The personal, minimalist, super-fast, database free, bookmarking service.
Do you want to share the links you discover? Shaarli is a minimalist delicious clone that you can install on your own server. It is designed to be personal (single-user), fast and handy.
You can use this public demo instance of Shaarli. It runs the latest development version of Shaarli and is updated/reset daily.
Login: demo
; Password: demo
- minimalist design (simple is beautiful)
- FAST
- ATOM and RSS feeds
- views:
- paginated link list
- tag cloud
- picture wall: image and video thumbnails
- daily: newspaper-like daily digest
- daily RSS feed
- permalinks for easy reference
- links can be public or private
- extensible through plugins
- add a custom title and description to archived links
- add tags to classify and search links
- features tag autocompletion, renaming, merging and deletion
- full-text and tag search
- dead-simple installation: drop the files, open the page
- links are stored in a file
- compact storage
- no database required
- easy backup: simply copy the datastore file
- import and export links as Netscape bookmarks
- Firefox bookmarlet to share links in one click
- support for mobile browsers
- works with Javascript disabled
- easy page customization through HTML/CSS/RainTPL
- bruteforce-proof login form
- protected against XSRF and session cookie hijacking
- thumbnail generation for images and video services:
dailymotion, flickr, imageshack, imgur, vimeo, xkcd, youtube...
- lazy-loading with bLazy
- PubSubHubbub protocol support
- URL cleanup: automatic removal of
?utm_source=...
,fb=...
- discreet pop-up notification when a new release is available
Though Shaarli is primarily a bookmarking application, it can serve other purposes (see usage examples):
- micro-blogging
- pastebin
- online notepad
- snippet archive
This friendly fork is maintained by the Shaarli community at https://github.com/shaarli/Shaarli
This is a community fork of the original Shaarli project by Sébastien Sauvage.

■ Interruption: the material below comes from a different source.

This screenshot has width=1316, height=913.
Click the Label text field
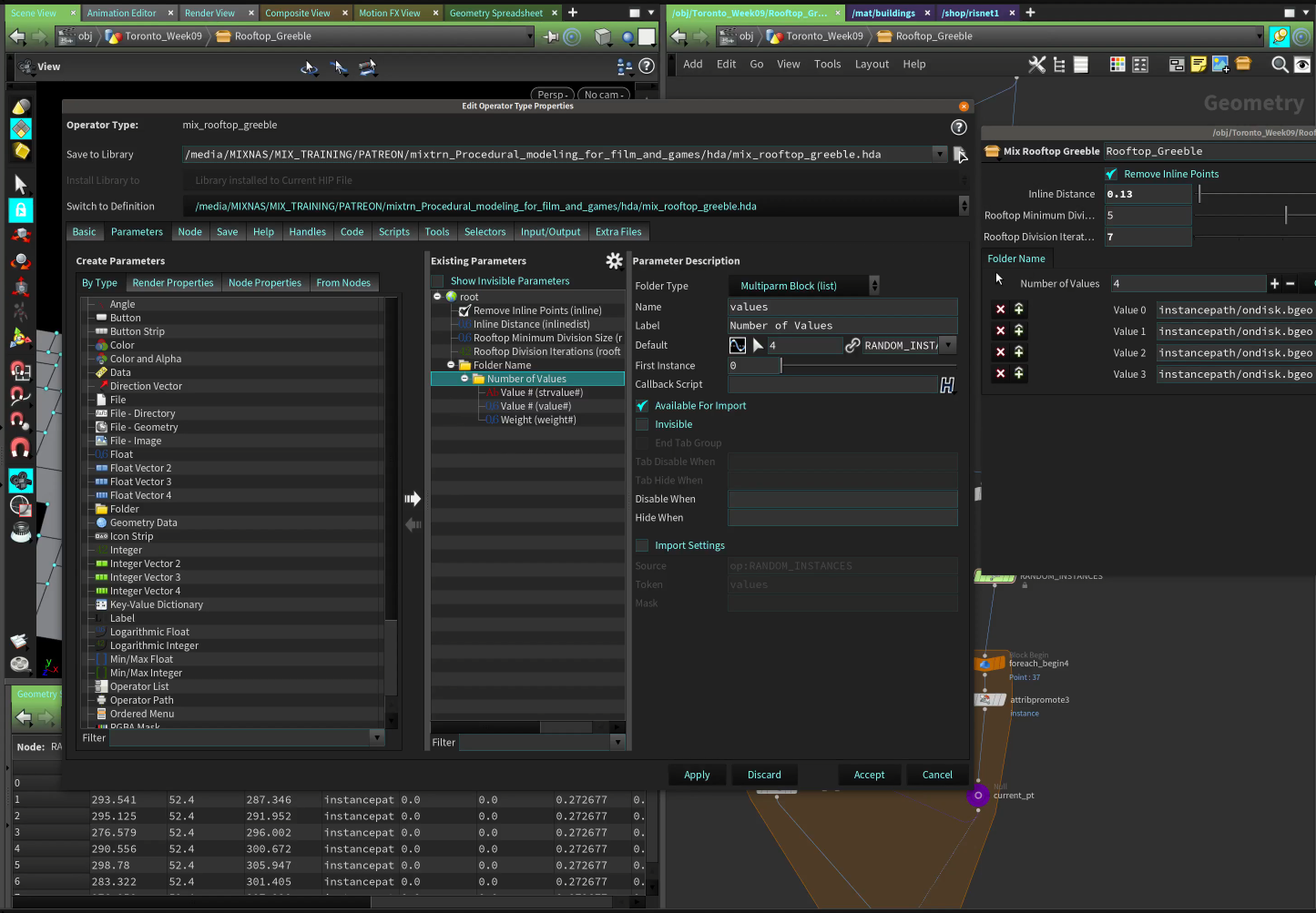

The original project is currently unmaintained, and the developer has informed us that he would have no time to work on Shaarli in the near future. The Shaarli community has carried on the work to provide many patches for bug fixes and enhancements in this repository, and will keep maintaining the project for the foreseeable future, while keeping Shaarli simple and efficient.
If you'd like to help, please:
- have a look at the open issues and pull requests
- feel free to report bugs (feedback is much appreciated)
- suggest new features and improvements to both code and documentation
- propose solutions to existing problems
- submit pull requests :-)
Shaarli is Free Software. See COPYING for a detail of the contributors and licenses for each individual component.